Exercise details:
Can you repeat the rows below word for word, starting at the line containing "Click the postal address search field" and ending at the line containing "Open the globe/region", with both of those lines included?

-- START Given records --

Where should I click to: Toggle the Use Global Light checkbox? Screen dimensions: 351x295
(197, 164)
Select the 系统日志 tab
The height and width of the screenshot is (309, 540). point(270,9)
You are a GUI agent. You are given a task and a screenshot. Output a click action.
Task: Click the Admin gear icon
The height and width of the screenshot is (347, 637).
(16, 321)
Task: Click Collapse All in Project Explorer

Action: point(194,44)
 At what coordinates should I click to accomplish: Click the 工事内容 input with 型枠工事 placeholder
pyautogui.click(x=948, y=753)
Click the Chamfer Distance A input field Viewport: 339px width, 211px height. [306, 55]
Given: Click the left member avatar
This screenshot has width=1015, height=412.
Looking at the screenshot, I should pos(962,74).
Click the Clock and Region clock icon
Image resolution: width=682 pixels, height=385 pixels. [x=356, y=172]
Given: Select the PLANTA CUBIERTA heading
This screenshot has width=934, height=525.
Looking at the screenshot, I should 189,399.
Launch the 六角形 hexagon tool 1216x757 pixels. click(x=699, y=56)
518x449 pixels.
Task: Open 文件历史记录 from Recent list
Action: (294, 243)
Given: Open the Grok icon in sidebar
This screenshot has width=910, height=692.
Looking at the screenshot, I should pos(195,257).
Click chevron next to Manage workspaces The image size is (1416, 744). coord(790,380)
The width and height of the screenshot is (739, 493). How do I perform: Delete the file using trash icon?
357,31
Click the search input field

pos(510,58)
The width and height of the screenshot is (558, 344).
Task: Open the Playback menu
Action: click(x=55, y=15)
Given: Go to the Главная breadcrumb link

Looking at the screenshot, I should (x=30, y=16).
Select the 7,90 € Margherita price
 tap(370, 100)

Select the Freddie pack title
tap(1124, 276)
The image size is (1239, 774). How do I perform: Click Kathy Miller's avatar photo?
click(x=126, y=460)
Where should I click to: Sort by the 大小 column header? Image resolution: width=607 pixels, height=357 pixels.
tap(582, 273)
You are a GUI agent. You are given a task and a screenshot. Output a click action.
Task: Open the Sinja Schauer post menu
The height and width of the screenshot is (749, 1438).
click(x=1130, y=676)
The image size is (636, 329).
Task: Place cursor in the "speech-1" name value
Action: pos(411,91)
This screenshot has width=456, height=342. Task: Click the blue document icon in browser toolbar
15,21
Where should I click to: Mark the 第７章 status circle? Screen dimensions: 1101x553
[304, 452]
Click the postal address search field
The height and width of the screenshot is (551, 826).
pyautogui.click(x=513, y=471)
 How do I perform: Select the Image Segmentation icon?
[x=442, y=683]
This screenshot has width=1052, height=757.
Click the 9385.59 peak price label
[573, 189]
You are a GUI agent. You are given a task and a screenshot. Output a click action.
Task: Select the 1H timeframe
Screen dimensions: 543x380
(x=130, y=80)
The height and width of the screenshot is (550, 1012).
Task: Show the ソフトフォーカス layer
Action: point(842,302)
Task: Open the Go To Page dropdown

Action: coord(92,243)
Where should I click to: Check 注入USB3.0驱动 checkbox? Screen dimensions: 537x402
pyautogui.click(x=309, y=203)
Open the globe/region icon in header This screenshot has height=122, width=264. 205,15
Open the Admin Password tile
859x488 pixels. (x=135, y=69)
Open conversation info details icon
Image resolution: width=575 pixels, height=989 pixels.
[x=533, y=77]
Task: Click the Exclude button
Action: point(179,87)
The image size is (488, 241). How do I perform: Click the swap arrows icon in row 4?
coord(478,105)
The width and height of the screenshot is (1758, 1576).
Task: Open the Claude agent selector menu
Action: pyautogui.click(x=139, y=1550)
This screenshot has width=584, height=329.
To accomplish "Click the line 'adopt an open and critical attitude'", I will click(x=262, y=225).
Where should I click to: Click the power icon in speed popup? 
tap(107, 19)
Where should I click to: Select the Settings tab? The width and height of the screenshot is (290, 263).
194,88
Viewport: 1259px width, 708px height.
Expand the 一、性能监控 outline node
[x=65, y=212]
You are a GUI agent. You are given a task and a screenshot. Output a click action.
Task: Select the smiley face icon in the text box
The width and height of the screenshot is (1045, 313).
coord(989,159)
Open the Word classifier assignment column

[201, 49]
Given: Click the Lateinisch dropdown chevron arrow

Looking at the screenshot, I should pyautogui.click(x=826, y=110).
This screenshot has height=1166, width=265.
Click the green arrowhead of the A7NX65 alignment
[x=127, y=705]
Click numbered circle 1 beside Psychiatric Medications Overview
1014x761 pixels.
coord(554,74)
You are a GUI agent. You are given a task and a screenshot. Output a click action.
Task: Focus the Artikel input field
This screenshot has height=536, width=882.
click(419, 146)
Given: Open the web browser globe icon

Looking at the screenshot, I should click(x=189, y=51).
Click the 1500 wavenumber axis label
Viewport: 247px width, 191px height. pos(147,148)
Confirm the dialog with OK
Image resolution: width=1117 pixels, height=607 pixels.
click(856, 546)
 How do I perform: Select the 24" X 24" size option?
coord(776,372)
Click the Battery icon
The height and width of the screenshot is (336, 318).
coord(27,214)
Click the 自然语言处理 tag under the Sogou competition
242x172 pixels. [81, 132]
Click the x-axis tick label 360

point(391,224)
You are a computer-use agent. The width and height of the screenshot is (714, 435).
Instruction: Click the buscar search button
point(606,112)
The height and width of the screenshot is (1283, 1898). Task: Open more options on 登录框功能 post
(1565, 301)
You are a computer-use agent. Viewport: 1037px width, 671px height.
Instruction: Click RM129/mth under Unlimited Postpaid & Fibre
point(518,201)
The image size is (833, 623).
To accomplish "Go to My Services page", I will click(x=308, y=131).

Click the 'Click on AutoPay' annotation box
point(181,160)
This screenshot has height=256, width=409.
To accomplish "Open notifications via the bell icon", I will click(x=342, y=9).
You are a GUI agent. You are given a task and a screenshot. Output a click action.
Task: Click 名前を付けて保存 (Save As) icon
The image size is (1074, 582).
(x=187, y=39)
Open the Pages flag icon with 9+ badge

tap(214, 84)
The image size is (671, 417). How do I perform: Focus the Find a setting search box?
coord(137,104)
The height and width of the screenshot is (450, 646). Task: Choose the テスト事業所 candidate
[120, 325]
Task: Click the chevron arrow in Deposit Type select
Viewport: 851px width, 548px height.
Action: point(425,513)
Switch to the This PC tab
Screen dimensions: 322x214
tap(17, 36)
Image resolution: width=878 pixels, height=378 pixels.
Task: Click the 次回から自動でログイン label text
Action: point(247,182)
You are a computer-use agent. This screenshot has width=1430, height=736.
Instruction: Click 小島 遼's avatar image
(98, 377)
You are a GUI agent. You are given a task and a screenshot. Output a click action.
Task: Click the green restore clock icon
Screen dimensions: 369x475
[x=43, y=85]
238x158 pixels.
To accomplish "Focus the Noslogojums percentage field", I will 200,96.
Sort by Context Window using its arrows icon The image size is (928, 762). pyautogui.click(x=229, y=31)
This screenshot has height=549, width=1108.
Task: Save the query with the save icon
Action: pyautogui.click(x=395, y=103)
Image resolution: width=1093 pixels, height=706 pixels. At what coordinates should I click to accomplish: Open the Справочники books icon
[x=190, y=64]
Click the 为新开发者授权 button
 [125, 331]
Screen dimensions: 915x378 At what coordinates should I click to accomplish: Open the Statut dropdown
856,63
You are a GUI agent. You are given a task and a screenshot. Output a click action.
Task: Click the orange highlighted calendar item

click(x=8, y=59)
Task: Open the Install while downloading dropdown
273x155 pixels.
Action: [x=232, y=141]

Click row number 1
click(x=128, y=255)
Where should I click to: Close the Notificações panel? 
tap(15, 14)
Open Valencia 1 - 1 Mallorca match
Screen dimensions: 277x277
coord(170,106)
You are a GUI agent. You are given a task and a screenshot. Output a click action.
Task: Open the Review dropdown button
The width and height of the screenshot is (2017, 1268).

-- END Given records --

Exercise result:
Click the postal address search field
The height and width of the screenshot is (551, 826).
pyautogui.click(x=513, y=471)
 How do I perform: Select the Image Segmentation icon?
[x=442, y=683]
This screenshot has width=1052, height=757.
Click the 9385.59 peak price label
[573, 189]
You are a GUI agent. You are given a task and a screenshot. Output a click action.
Task: Select the 1H timeframe
Screen dimensions: 543x380
(x=130, y=80)
The height and width of the screenshot is (550, 1012).
Task: Show the ソフトフォーカス layer
Action: point(842,302)
Task: Open the Go To Page dropdown

Action: coord(92,243)
Where should I click to: Check 注入USB3.0驱动 checkbox? Screen dimensions: 537x402
pyautogui.click(x=309, y=203)
Open the globe/region icon in header This screenshot has height=122, width=264. 205,15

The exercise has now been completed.